Document extract:
BEGIN
Growth in electric car sales remains robust as major markets progress and emerging economies ramp up

Electric car sales keep rising and could reach around 17 million in 2024, accounting for more than one in five cars sold worldwide. Electric cars continue to make progress towards becoming a mass-market product in a larger number of countries. Tight margins, volatile battery metal prices, high inflation, and the phase-out of purchase incentives in some countries have sparked concerns about the industry’s pace of growth, but global sales data remain strong. In the first quarter of 2024, electric car sales grew by around 25% compared with the first quarter of 2023, similar to the year-on-year growth seen in the same period in 2022. In 2024, the market share of electric cars could reach up to 45% in China, 25% in Europe and over 11% in the United States, underpinned by competition among manufacturers, falling battery and car prices, and ongoing policy support.

Quarterly electric car sales by region, 2021-2024


Growth expectations for 2024 build on a record year: in 2023, global sales of electric cars neared 14 million, reaching 18% of all cars sold. This is up from 14% in 2022. Electric car sales in 2023 were 3.5 million higher than in 2022, a 35% year-on-year increase. This indicates robust growth even as many major markets enter a new phase, with uptake shifting from early adopters to the mass market. Over 250 000 electric cars were sold every week last year, more than the number sold in a year just a decade ago. Chinese carmakers produced more than half of all electric cars sold worldwide in 2023, despite accounting for just 10% of global sales of cars with internal combustion engines.
END
Rows:
BEGIN
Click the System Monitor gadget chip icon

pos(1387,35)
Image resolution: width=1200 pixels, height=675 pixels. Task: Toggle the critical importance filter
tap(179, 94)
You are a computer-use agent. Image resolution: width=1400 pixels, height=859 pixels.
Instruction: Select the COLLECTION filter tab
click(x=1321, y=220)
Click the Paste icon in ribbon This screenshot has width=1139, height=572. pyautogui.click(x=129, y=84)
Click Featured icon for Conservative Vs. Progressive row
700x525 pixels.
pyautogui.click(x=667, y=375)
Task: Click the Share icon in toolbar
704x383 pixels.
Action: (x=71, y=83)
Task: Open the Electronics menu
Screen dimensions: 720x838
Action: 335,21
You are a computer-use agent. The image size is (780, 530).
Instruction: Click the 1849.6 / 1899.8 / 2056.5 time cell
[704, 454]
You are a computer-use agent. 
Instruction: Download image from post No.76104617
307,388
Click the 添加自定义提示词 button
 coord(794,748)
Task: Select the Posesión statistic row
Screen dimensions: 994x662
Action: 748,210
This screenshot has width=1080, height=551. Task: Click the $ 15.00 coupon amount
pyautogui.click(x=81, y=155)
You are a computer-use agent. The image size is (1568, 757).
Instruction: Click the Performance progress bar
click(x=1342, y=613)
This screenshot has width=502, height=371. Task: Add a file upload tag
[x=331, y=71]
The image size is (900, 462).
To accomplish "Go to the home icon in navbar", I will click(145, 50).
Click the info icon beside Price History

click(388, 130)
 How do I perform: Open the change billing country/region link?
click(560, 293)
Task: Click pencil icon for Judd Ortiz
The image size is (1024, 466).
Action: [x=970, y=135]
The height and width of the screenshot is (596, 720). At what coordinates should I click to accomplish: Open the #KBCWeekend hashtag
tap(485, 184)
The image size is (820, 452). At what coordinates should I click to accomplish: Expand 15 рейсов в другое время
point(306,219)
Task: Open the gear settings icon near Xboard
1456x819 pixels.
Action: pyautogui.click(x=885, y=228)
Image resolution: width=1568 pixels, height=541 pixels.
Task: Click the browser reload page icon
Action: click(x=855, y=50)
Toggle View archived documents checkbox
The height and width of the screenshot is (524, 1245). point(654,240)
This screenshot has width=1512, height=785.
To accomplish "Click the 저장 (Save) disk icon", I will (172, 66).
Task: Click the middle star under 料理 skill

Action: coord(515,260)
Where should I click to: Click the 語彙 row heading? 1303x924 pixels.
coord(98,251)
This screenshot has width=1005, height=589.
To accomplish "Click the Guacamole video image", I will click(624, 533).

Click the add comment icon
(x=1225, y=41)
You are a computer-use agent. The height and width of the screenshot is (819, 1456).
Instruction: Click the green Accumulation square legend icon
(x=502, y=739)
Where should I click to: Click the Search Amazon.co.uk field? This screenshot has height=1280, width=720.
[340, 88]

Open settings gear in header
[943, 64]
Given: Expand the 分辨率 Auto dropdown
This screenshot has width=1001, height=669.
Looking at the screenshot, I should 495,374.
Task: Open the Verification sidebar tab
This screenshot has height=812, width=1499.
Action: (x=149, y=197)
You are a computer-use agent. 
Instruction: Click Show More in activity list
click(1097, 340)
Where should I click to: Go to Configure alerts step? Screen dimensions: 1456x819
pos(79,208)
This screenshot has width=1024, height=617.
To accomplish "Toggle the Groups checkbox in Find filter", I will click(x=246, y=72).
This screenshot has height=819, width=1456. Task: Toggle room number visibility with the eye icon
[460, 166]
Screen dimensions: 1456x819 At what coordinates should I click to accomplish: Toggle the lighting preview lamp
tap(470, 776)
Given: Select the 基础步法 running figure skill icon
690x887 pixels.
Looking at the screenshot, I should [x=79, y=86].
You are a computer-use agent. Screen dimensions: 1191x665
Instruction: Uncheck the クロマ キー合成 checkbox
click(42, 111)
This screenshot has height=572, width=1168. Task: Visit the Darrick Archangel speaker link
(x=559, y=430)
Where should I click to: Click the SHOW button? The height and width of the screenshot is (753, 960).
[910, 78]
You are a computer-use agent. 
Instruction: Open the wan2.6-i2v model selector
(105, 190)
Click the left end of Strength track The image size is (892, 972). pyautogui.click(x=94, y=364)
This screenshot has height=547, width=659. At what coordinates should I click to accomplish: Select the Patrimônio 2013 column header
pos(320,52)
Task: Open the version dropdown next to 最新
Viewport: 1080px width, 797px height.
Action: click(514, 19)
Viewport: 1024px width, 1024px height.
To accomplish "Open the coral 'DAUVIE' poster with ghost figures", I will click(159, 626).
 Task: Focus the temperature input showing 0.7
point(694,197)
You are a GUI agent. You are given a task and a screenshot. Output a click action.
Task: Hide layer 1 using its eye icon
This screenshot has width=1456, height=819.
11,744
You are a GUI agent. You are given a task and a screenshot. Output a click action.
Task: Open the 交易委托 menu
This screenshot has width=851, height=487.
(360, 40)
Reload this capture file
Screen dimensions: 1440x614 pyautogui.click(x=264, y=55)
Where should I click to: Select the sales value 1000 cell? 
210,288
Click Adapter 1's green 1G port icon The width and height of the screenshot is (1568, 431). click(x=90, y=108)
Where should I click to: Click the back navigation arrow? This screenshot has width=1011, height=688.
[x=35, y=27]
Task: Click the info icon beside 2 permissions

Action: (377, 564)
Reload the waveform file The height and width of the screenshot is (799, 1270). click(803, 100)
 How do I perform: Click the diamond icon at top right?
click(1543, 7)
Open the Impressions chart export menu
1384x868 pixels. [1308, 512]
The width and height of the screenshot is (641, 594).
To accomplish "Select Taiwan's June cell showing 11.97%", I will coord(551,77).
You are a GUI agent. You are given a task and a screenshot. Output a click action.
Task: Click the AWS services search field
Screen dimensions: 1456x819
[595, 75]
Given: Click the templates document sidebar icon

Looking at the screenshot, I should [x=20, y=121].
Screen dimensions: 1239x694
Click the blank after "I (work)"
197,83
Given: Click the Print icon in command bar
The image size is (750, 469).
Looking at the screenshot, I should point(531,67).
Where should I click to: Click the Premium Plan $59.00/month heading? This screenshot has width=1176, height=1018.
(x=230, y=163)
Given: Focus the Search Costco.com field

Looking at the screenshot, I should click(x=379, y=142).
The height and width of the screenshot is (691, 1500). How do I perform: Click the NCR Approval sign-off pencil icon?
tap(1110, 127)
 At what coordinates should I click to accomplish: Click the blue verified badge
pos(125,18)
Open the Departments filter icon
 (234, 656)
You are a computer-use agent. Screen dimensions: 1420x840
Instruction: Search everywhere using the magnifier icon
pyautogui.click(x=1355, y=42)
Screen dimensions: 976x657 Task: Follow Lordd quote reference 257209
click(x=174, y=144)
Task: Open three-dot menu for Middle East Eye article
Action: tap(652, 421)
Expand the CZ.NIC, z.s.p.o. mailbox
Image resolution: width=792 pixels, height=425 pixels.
END
What to work on:
- 1) According to the report on electric car sales, what share of all cars sold worldwide did electric cars reach in 2023?
- 2) Extend the report on electric car sales with a further paragraph that follows on from its final sentence.

Answers for the exercise:
- 1) 18% of all cars sold.

- 2)
The pace at which electric car sales pick up in emerging and developing economies outside China will determine their global success. The vast majority of electric car sales in 2023 were in China (60%), Europe (25%) and the United States (10%). By comparison, these regions accounted for around 65% of total car sales worldwide, showing that sales of electric models remain more geographically concentrated than those of conventional ones. While electric car sales in emerging economies have been lagging those in the three big markets, growth picked up in 2023 in countries such as Viet Nam (around 15% of all cars sold) and Thailand (10%). In emerging economies with large car markets, shares are still relatively low, but several factors point to further growth. Policy measures such as purchase subsidies and incentives for electric vehicle (EV) and battery manufacturing are playing a key role. In India (where electric cars have a 2% market share), the Production Linked Incentives (PLI) Scheme is supporting domestic manufacturing. In Brazil (3% share), Indonesia, Malaysia (2% share each), and Thailand, cheaper models, mainly from Chinese brands, are underpinning uptake. In Mexico, EV supply chains are rapidly developing, stimulated by access to subsidies from the US Inflation Reduction Act (IRA).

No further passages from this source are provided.